デザインベイビーであるとはいえ、サーヴァントではなくれっきとした人間だ。
奇跡的に寿命の問題も解決したそうだし。
好きな人の幸せを願うことは当然だと思う。
私の知識もそう言っている。
すこし……いや、だいぶつらいけど、断ろう。
マスターは納得しないかもなー。
△▼△
念話でマスターを呼び出した。
前回と同じように地下の倉庫に。
「マスター。この前の返事のことなんだけど」
「ああ、待ってたよ。
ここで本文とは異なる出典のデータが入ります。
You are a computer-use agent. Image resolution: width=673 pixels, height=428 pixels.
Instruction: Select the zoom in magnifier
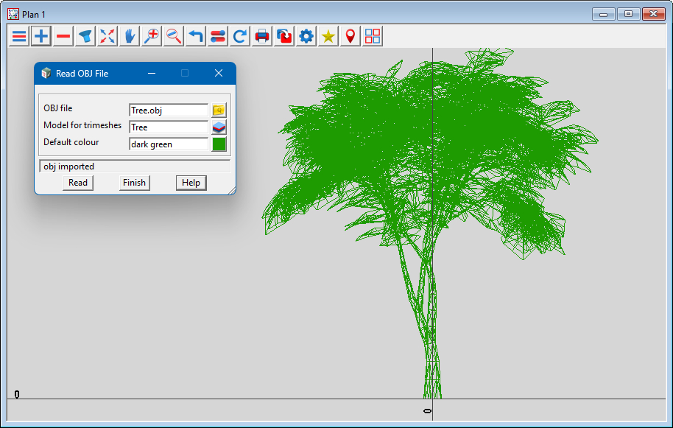pos(152,36)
それで……どう、かな?」
「……ごめんなさい」
「……」
沈黙が続いた。
先に沈黙を破ったのはマスターだった。
「理由を聞いてもいいかな」
「……私がサーヴァントだから」
「それのどこがいけないんだ?」
「だって、この事件が解決されたら私たちは座に帰らなきゃいけないんだよ!だから……!マスターにはもっとふさわしい相手がいるはずなんだよ!」
「それは分かってるつもりだ。でも、鈴鹿の本心が知りたい」
「そんなの……そんなの言えるわけないじゃん!」
当たり前だ。
私だってマスターのことが好きだ。
本心をぶつけてやりたい。
……でも、マスターのことが好きだからこそ、ここは引くべきだ。
「……そっかー。鈴鹿に振られちゃったなぁ~」
「ちょ、そんな言い方しないでよ」
「でも事実じゃん」
「むむっ……」
「まあ、とりあえず鈴鹿の言ってることはわかったよ。だから、これからも俺の最高のサーヴァントとしてよろしく」
マスターは私の気持ちに気づいていたはずだ。
でも、深く追及してこなかった。
……そういう優しさに惚れちゃったんだろうなぁ。
△▼△
数日経ったある日、日本に微小特異点がみつかった。
場所はどこかの海辺らしい。
その調査に私とマシュとマスター、それにあの狐だ。
しかも水着だなんて。浮かれるにもほどがある。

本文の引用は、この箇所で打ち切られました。